Saved entries:
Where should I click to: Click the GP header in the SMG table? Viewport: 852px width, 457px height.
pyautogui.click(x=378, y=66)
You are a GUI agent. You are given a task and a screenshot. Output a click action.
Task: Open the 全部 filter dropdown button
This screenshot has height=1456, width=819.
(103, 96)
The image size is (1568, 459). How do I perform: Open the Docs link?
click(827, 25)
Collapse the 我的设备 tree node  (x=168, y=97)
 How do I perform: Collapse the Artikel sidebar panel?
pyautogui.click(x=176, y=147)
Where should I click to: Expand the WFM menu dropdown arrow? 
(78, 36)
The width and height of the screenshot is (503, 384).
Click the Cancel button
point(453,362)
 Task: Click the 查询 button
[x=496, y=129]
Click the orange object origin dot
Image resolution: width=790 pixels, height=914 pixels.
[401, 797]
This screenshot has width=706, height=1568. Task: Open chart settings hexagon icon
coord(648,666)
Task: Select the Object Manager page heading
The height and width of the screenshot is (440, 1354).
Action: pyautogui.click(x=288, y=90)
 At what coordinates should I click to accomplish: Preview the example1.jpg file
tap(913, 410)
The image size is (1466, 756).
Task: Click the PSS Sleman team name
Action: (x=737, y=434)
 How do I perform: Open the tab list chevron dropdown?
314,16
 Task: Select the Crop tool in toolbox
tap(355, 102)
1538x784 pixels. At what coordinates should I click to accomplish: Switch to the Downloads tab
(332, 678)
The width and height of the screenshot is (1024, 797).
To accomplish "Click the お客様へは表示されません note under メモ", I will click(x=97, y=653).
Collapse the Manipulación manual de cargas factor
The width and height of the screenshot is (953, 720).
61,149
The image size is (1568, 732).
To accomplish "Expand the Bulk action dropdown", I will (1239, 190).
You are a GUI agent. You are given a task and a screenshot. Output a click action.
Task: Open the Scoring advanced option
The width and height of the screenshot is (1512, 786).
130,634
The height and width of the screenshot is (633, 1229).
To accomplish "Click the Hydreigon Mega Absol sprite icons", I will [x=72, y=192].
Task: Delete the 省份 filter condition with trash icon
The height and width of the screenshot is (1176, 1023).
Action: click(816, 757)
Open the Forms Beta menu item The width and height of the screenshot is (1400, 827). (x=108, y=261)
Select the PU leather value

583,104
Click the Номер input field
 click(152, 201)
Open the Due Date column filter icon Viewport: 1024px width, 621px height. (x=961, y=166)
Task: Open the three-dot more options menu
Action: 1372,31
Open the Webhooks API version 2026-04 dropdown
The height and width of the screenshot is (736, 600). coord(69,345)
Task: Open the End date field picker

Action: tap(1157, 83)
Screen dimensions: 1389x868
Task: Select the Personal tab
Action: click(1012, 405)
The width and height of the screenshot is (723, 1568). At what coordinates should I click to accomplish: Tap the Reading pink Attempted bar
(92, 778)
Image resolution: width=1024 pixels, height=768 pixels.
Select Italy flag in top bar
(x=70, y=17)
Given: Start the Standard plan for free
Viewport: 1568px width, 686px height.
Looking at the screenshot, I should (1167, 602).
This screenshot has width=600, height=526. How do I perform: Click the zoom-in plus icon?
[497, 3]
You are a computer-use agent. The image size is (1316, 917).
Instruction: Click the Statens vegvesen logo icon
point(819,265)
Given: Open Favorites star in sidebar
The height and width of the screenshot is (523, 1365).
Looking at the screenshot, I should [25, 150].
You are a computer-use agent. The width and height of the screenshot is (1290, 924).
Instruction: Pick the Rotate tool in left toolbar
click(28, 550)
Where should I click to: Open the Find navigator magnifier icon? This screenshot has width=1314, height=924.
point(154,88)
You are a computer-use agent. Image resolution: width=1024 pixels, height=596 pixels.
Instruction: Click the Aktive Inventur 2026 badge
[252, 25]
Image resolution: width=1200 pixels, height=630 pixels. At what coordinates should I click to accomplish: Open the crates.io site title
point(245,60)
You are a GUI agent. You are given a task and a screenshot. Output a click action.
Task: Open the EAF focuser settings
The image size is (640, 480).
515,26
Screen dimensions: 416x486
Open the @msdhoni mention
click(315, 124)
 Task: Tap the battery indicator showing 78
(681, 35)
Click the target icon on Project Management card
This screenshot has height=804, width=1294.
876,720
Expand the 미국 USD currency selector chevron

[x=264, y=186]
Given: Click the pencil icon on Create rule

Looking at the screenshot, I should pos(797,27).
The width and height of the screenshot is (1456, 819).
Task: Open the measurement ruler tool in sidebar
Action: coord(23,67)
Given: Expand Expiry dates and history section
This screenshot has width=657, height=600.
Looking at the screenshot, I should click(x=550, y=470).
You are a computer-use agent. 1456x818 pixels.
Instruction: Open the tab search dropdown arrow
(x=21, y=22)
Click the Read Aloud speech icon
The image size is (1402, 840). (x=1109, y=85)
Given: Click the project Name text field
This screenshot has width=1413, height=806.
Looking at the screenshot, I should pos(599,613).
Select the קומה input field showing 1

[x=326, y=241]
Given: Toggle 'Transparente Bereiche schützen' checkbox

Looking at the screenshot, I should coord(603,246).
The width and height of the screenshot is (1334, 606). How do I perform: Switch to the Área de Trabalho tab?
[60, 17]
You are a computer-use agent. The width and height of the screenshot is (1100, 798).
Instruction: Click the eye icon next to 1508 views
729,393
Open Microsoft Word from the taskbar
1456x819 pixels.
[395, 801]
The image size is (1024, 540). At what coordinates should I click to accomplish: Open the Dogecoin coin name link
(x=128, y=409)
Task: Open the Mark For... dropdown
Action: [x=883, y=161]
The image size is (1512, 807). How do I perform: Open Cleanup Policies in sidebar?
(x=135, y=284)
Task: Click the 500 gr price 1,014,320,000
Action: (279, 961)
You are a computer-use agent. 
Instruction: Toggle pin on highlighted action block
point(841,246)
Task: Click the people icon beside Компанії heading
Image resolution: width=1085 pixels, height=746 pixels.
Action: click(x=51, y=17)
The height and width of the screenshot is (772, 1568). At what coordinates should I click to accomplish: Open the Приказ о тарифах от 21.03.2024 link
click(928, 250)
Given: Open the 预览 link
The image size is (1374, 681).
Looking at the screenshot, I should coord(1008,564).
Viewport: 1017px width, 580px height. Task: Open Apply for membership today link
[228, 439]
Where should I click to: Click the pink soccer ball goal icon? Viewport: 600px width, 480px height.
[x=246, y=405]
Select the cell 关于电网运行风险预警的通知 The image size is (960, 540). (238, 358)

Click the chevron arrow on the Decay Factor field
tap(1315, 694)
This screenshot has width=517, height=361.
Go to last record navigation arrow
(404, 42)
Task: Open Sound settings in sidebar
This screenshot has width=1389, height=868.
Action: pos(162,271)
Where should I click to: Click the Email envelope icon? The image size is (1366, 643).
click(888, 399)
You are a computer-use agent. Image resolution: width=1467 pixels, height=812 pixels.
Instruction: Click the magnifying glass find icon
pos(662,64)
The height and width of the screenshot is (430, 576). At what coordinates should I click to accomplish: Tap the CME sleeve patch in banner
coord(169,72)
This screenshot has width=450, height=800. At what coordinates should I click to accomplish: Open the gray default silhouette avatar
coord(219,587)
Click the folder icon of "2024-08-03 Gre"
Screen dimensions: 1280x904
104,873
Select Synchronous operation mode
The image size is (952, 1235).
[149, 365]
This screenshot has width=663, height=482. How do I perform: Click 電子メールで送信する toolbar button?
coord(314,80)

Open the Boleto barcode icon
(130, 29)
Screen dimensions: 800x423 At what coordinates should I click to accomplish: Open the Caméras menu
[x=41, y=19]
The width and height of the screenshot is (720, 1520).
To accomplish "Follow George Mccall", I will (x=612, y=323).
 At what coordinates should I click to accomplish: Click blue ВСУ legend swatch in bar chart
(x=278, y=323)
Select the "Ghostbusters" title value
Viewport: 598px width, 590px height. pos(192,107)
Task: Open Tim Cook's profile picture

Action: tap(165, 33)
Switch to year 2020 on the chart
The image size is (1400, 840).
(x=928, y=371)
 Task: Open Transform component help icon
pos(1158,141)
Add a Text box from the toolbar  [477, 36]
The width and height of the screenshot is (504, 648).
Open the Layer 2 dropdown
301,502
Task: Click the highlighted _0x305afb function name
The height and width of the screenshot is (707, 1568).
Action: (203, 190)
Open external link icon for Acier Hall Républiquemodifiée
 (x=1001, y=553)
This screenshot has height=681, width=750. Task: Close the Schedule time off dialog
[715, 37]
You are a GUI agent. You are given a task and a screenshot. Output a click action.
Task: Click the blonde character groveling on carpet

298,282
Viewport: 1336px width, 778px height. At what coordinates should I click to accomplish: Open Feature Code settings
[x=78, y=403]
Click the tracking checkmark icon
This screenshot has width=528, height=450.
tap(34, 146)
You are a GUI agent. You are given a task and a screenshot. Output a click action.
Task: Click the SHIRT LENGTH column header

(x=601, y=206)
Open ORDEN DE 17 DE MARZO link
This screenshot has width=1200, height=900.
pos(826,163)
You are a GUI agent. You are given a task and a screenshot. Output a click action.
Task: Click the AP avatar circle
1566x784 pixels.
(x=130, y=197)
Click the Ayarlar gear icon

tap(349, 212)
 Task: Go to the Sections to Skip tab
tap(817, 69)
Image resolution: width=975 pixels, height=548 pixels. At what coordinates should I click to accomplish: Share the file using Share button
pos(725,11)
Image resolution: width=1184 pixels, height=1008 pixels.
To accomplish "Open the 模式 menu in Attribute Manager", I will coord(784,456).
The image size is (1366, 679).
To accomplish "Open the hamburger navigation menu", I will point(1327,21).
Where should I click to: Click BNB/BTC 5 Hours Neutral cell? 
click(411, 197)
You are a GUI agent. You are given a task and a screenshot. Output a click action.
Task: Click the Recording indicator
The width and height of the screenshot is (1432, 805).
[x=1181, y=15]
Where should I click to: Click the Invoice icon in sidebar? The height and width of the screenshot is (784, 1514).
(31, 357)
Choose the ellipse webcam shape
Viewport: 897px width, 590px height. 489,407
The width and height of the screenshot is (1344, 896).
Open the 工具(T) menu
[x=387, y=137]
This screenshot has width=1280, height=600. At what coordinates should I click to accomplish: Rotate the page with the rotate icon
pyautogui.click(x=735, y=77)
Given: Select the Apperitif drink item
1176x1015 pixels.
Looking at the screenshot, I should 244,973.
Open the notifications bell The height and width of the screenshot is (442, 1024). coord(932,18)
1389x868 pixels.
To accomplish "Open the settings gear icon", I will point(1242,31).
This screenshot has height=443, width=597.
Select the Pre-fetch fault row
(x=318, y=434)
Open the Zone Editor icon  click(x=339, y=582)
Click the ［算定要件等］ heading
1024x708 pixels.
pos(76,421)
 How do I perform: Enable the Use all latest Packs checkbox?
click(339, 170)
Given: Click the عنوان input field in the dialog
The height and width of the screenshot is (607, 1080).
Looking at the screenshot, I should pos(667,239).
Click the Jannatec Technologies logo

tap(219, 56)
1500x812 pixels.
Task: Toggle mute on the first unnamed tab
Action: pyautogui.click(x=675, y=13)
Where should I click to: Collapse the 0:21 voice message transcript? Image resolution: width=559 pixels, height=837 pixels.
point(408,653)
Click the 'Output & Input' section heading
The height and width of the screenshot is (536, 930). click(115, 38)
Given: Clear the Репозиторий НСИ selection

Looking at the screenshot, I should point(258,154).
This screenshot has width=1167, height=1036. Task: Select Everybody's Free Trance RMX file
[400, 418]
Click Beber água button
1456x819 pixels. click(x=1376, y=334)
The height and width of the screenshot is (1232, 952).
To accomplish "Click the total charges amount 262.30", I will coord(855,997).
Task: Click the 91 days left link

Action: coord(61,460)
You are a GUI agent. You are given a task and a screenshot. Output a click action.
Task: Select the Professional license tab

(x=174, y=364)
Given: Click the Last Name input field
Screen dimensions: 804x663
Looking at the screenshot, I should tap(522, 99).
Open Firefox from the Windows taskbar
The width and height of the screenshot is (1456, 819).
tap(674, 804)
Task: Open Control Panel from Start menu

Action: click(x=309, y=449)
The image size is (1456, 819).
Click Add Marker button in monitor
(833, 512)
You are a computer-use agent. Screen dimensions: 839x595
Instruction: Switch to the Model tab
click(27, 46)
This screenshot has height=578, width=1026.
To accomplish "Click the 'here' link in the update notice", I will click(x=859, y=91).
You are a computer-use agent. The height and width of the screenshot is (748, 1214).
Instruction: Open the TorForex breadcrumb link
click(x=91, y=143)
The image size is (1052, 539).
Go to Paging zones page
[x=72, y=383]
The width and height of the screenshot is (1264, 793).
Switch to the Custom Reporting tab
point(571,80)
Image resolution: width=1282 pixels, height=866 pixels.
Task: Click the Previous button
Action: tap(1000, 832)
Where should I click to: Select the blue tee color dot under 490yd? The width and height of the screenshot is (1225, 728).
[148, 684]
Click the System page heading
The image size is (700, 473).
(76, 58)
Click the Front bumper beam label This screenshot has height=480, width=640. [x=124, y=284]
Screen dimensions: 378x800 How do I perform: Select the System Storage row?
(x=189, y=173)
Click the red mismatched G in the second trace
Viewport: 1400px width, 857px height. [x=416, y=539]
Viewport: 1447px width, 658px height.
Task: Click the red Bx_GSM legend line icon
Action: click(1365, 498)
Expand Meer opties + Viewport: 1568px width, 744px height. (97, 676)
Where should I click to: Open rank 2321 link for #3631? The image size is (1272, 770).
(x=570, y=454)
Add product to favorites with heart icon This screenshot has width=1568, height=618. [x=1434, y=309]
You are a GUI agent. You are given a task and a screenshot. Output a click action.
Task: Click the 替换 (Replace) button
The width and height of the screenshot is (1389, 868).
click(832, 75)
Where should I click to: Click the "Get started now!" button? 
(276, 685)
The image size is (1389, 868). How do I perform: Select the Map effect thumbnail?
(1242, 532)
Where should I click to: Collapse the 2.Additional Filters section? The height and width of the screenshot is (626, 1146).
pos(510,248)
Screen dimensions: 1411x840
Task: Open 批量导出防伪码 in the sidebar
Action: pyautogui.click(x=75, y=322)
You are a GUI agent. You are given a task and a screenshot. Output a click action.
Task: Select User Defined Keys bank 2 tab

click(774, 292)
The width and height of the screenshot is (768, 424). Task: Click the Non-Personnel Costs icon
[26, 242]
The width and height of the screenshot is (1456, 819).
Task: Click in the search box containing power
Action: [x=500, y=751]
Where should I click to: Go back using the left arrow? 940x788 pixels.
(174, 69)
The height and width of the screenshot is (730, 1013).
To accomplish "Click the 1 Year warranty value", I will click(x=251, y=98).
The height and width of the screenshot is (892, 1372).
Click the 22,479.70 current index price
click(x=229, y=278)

TASK GOAL: How many lines in the records above contain the string "computer"? Case counts; reply with the number only.

EXERCISE RESULT: 9